Con admiración de Perseo, aquella bolsita bordada que hasta entonces colgara de su cuello, había crecido en un momento lo bastante para contener la cabeza de Medusa: vivo como el pensamiento la tomó por las enroscadas víboras, y la introdujo en ella.

-Ya está acabada tu tarea -dijo Mercurio-. Ahora huye, porque las otras Gorgonas harán cuanto puedan para vengar la muerte de Medusa.

Y en verdad que era necesario huir; porque no había Perseo llevado a término su hazaña, sin que el tajo de la espada, el silbar de las culebras y el rodar de la cabeza de Medusa sobre la playa, despertasen a los otros dos monstruos. Allí estuvieron sentados un momento, restregándose soñolientos los ojos con sus dedos de bronce, mientras que todas las serpientes de sus cabezas se volvían sorprendidas y furiosas contra un enemigo que no veían. Pero cuando las Gorgonas vieron descabezado el escamoso tronco de Medusa, y sus doradas alas medio extendidas en la arena y arrugadas y descompuestas, fue temeroso escuchar los gritos y alaridos que dieron. ¡Y las serpientes!... todas a una produjeron un horrendo y centuplicado silbido, al que igualmente contestaron las serpientes de Medusa desde la bolsa encantada.

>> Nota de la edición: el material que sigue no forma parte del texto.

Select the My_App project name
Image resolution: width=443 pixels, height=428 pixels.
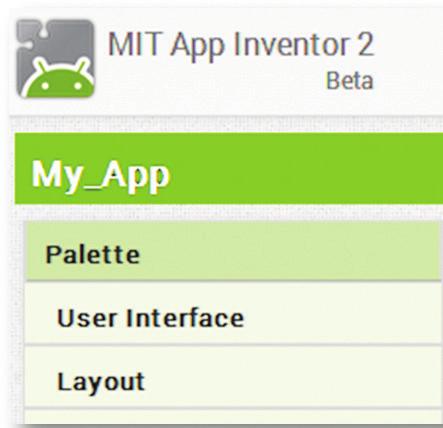coord(101,176)
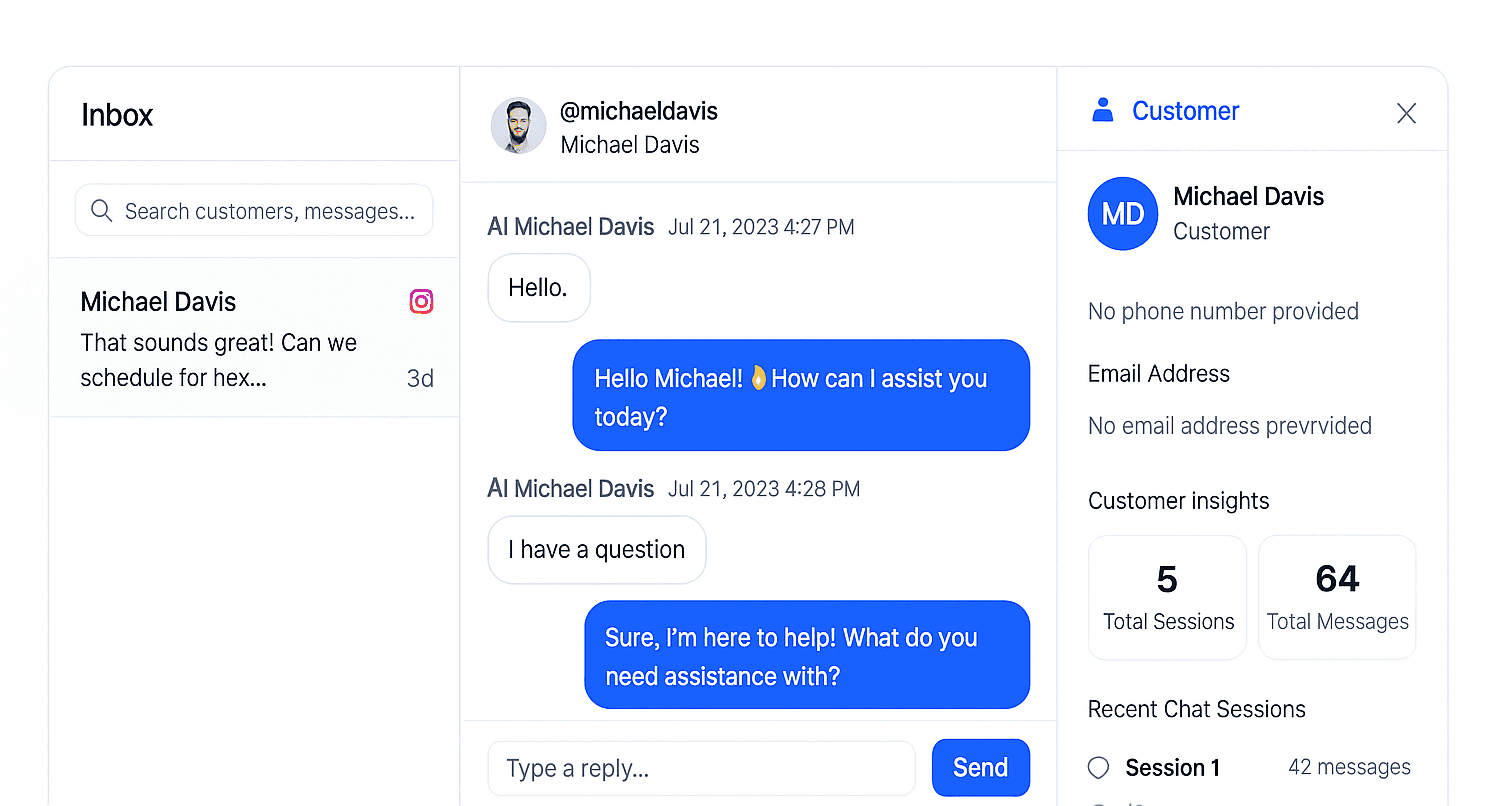Select the @michaeldavis username link
The height and width of the screenshot is (806, 1509).
[x=640, y=111]
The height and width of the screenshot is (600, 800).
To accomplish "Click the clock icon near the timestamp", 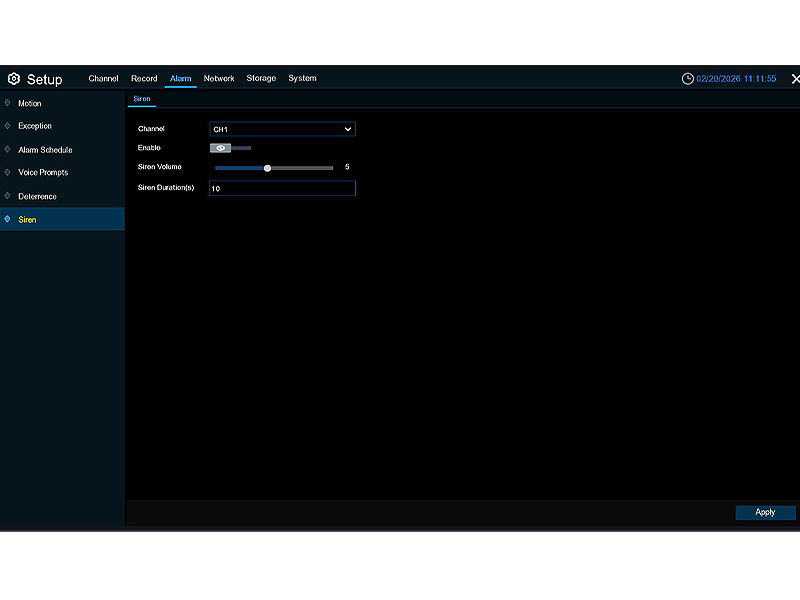I will pyautogui.click(x=688, y=78).
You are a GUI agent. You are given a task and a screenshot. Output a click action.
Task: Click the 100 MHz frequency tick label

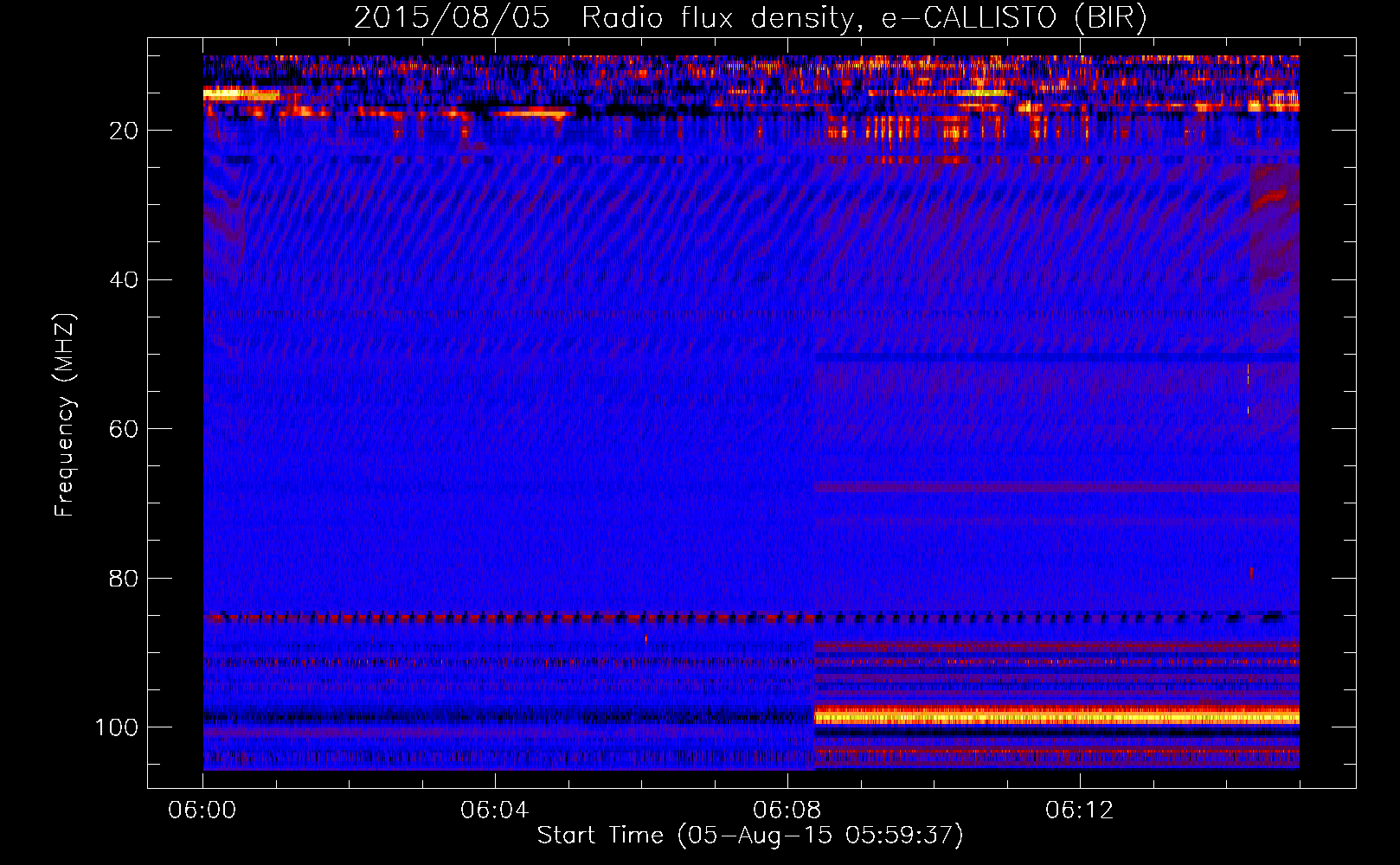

Tan pronto como las Gorgonas estuvieron despiertas del todo, alzáronse de la tierra, blandiendo sus garras de bronce, rechinando sus colmillos y batiendo tan fuertemente sus monstruosas alas, que varias de las doradas plumas se desprendieron y cayeron sobre la playa, donde quizá yacen todavía. Alzáronse las Gorgonas, como he dicho, mirando por todas partes con los ojos extremadamente abiertos, con esperanzas de convertir a alguien en piedra. Si Perseo las hubiese mirado o hubiese caído en sus garras, su pobre madre no hubiese besado más a su hijo; pero tuvo buen cuidado de volver la vista a otro sitio, y como llevaba el yelmo de la invisibilidad, no supieron las Gorgonas en qué dirección seguirlo: tampoco dejó de usar sus chapines voladores remontándose gracias a ellos a una altura de una milla o cosa así. En aquella altura, cuando los gritos de aquellas abominables criaturas se oían muy débilmente a lo lejos, tomó rectamente la dirección de la isla de Sérifo para entregar la cabeza de Medusa al rey Polidectes.

Llegó por fin nuestro bravo Perseo a la isla donde esperaba ver a su madre; pero durante su ausencia el perverso rey había tratado tan mal a Danae que ésta hubo de escapar y refugiarse en un templo donde algunos ancianos sacerdotes la protegieron con gran bondad.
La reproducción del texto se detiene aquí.